Kennan had indeed been wrong about some things and right about others. He had warned of intervention, but it was the Soviet Union that worried him: he hardly mentioned the possibility that the Chinese might enter the war. He opposed trying to occupy all of North Korea, but Chinese sources suggest that Mao might have attacked even if United Nations forces had remained south of the 38th parallel. There were strains in the Sino-Soviet relationship, but they originated more from Stalin’s uncertainty about how to handle MacArthur’s advance than from Mao’s determination to assert his independence from Moscow. Still eager to show his loyalty to the Soviet Union, Mao welcomed a war with the Americans, partly for ideological reasons but chiefly because the Truman administration had accepted Kennan’s recommendation to deploy the Seventh Fleet in the Taiwan Strait. That, as Mao saw it, was intervention in the internal affairs of China.
10
But none of this was known then. What was clear was that official Washington—having spent the past five months experiencing despair, and then euphoria, and then despair again—was badly rattled. Asked at a press conference on November 30 whether he had considered using the atomic bomb in Korea, Truman acknowledged that he had, and then alarmed everyone by adding that “the military commander in the field” would decide when its employment would be appropriate. The White House quickly backtracked, insisting that only the president could make such a decision, but British prime minister Clement Attlee invited himself to Washington anyway to try to figure out what was going on. The next morning Bohlen called Kennan from Paris to point out that there was now no one in the State Department with “a deep understanding” of the Soviet Union. Kennan must volunteer his services once again.
11
He immediately did so, received thanks from Acheson, and caught the next train. He spent the evening of Saturday, December 2, with the Davieses and on Sunday morning reported for duty. With the secretary of state tied up at the Pentagon and the White House, it fell to Webb to brief Kennan. Military planners required a decision within thirty-six hours as to whether to withdraw completely from Korea. Attlee would be arriving the next morning. The State Department needed an urgent assessment of what the prospects might be for negotiating something—just what was left unclear—with the Soviet Union.
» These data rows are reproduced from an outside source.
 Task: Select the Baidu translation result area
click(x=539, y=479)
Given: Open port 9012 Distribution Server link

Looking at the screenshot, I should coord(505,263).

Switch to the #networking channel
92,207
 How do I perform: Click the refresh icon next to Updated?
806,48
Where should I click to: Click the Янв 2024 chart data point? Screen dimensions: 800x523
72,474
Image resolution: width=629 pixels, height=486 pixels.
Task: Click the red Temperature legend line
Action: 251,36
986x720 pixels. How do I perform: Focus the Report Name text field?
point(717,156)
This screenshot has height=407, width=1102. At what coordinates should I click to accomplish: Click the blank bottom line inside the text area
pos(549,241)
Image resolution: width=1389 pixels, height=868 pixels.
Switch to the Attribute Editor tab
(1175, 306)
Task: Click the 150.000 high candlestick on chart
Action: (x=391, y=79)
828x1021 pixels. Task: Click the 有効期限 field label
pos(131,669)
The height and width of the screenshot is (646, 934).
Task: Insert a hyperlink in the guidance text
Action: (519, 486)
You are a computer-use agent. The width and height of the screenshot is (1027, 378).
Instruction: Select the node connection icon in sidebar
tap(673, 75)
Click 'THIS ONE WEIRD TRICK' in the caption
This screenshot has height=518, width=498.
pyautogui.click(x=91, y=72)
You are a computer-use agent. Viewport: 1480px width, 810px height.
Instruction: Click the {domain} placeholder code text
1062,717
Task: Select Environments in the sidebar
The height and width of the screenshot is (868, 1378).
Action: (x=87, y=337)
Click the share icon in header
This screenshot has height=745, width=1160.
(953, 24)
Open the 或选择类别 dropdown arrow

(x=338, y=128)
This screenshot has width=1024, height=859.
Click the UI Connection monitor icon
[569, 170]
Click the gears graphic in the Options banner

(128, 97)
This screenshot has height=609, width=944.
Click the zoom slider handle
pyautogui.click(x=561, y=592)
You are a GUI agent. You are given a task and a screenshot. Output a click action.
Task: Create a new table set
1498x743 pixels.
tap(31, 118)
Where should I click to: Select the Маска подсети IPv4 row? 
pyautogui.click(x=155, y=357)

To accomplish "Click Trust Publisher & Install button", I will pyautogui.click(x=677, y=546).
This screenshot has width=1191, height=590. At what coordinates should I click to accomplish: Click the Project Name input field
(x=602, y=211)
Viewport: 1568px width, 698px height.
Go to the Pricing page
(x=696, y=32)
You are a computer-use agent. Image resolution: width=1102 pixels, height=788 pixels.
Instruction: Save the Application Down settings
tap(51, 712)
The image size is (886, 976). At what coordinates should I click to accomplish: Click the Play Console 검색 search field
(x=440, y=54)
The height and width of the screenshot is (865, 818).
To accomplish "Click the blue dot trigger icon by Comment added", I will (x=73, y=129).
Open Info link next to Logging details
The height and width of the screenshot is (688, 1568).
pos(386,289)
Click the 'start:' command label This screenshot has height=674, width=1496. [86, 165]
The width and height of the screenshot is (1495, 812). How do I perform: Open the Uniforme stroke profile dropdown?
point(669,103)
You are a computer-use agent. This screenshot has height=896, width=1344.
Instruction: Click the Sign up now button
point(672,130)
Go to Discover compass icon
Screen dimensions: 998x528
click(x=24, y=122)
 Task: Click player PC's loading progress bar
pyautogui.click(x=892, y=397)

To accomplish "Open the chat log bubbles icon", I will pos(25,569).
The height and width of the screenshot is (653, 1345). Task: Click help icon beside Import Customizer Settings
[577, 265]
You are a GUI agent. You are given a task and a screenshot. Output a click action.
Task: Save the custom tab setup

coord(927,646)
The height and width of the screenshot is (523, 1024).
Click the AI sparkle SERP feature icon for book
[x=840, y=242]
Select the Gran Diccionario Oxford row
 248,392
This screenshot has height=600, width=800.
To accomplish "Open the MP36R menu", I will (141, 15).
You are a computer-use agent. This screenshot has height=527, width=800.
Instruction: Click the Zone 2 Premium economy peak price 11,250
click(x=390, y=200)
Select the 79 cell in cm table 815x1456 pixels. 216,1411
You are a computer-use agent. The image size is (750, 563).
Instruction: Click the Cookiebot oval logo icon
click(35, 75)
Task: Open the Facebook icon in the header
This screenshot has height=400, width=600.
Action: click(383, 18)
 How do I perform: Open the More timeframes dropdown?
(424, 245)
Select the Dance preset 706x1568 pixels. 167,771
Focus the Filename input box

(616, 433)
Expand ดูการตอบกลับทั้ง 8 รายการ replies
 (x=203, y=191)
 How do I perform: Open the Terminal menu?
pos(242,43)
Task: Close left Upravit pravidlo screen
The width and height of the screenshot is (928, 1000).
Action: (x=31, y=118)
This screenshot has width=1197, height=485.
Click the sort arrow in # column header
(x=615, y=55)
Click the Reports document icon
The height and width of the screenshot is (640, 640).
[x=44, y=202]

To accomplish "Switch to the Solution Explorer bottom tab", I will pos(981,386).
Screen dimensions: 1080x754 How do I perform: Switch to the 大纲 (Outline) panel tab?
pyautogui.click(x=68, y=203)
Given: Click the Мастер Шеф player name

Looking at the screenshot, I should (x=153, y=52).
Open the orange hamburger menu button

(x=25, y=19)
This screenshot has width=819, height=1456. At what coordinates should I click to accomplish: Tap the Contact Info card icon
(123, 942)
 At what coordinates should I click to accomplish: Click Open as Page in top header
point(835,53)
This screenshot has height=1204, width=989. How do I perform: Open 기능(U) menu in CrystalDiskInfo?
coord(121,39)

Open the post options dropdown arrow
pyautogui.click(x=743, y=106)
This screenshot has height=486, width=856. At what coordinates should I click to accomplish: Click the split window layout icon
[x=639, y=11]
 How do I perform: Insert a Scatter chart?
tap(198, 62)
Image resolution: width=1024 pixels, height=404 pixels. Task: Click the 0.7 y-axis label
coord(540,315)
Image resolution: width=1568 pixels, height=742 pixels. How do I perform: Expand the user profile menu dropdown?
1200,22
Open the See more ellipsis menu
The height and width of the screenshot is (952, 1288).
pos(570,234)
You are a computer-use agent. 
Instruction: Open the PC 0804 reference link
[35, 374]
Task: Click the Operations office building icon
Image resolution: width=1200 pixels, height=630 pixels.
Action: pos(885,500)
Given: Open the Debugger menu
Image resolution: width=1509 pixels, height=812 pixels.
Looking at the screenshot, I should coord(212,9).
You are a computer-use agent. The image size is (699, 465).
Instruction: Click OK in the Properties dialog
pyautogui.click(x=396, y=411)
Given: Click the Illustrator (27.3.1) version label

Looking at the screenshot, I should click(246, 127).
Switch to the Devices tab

Kennan, Davies, and their colleague G. Frederick Reinhardt produced, within four hours, four pages of what Kennan remembered as “the bleakest and most uncomfortable prose that the department’s files can ever have accommodated.” There had never been a worse time to approach Moscow, they concluded. There was “not the faintest reason why the Russians should wish to aid us in our predicament.” Diplomacy would work only when there were “solid cards in our hand, in the form of some means of pressure on them to arrive at an agreement [which would be] in their own interests.” Acheson, looking exhausted, was leaving his office when Kennan brought the report to him. Could he come home for dinner? Kennan did, saving the depressing news for the next morning.